Who will pay for the social care implications of a no-deal Brexit?

The Yellowhammer report suggests a potential crisis in social care in a no deal Brexit. Will it be women taking up the slack?

elder care


We already knew about fresh food, petrol and medicine shortages, job losses and much more in the event of a no-deal Brexit, but this week’s publication of the Yellowhammer report also highlighted another factor which has not received so much attention: a social care crisis. By this, I don’t mean a staffing crisis. We already know about that and indeed health and social care are already feeling the pain of chronic staffing problems.

I mean the prediction that some adult social care providers could fail in the event of a no-deal Brexit. This could be compounded, according to the King’s Fund, by the possible return of thousands of often elderly British people from the continent should there be no agreed guarantees around their healthcare.

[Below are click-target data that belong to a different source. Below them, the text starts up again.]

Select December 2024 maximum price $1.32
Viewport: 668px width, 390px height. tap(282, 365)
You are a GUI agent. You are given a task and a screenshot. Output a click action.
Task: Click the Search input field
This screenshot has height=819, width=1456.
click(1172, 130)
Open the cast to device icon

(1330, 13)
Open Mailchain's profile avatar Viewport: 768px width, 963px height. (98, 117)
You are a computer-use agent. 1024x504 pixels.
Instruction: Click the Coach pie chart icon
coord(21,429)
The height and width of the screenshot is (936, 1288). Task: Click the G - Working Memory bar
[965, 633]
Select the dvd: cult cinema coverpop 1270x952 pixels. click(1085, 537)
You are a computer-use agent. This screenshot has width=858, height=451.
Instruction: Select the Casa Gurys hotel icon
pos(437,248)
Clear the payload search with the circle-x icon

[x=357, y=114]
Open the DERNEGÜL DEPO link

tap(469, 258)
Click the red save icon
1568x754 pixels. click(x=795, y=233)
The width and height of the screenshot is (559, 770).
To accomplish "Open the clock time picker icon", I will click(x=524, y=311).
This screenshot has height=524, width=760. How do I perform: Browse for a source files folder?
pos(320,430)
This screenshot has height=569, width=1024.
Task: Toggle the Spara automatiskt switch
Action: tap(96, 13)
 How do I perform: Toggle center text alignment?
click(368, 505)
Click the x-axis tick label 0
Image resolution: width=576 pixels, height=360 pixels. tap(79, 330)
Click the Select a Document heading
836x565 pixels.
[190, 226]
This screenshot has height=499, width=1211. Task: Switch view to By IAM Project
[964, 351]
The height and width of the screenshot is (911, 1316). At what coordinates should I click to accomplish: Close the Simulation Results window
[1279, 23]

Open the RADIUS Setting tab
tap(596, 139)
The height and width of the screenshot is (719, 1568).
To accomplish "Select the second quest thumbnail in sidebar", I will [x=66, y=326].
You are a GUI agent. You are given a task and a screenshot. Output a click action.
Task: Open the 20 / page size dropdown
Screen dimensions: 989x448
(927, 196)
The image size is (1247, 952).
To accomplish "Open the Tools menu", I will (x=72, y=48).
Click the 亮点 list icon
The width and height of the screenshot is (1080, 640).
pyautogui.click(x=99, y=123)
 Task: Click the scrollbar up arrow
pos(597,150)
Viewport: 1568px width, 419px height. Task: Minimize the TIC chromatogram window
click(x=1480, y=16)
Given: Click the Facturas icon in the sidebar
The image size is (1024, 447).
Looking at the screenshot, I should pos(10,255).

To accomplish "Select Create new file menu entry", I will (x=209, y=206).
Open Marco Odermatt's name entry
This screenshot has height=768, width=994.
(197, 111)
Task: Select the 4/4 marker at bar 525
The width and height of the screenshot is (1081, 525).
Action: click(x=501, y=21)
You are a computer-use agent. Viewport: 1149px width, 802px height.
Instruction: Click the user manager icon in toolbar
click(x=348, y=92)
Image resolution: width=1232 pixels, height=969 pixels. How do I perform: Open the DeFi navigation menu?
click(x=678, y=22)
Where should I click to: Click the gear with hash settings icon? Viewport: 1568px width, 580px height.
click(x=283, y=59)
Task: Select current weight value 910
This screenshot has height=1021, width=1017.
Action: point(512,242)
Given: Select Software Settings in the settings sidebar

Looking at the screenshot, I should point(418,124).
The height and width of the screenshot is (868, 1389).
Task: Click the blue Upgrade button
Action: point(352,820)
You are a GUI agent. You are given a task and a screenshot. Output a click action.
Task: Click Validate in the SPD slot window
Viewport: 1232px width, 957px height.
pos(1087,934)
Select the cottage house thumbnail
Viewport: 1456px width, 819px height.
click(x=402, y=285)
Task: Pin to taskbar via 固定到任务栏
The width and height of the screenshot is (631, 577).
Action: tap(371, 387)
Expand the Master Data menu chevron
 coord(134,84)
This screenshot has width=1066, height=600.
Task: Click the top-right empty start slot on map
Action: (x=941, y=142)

If adult social care providers fail, what happens to the adults in their care? It is at this point that it might be worth recalling a Department of Health paper from last year which predicted that women would have to leave their jobs to look after elderly relatives in the event of Brexit.

This was not based on a no-deal scenario, but on fears of staff shortages due to the number of EU citizens working in health and social care, which I can vouch for, given my partner – who is Spanish – is one of them.

Currently unemployment is running at around 3.8% and skills shortages extend across many sectors, so where are these extra staff going to come from and will they be qualified? The Department of Health paper caused a bit of a stir last year as it stated that it was likely to be unpaid women who would be taking up the strain.

It says: “If we fail to meet social care needs adequately we are likely to see a decrease in labour market participation levels, especially among women, as greater numbers undertake informal care.”

Much of the Twitter chat about the report was not about the actual predictions themselves, but about the fact that it was assumed women would be the main carers.

The ugly truth is that this is very likely to be precisely what happens. A combination of the gender pay gap, ongoing bias and its impact from the children years and social attitudes will mean that it is highly likely to be women giving up their jobs or reducing their hours once again – with all the potential outcomes for their retirement income.

The fact that few families can afford to lose a wage earner will mean increased stress heaped on women as they try to negotiate some sort of [probably low paid] part-time or homeworking job that fits around their caring responsibilities.

Of course there are progressive employers with good policies for carers, but they are still not nearly numerous enough and with austerity still very much alive in the benefits world, there is likely to be very little in the way of support for families who are affected.

Also, should so much of the onus have to fall on employers? Wasn’t that supposed to be what government was about? Isn’t caring for the most vulnerable the mark of a civilised country?

In a world of food banks and potential food and medicine shortages, that duty of care seems to be ebbing away. It’s all very well to wrap yourself in the flag and talk about defending the people, but when it comes to the crunch which people are we talking about?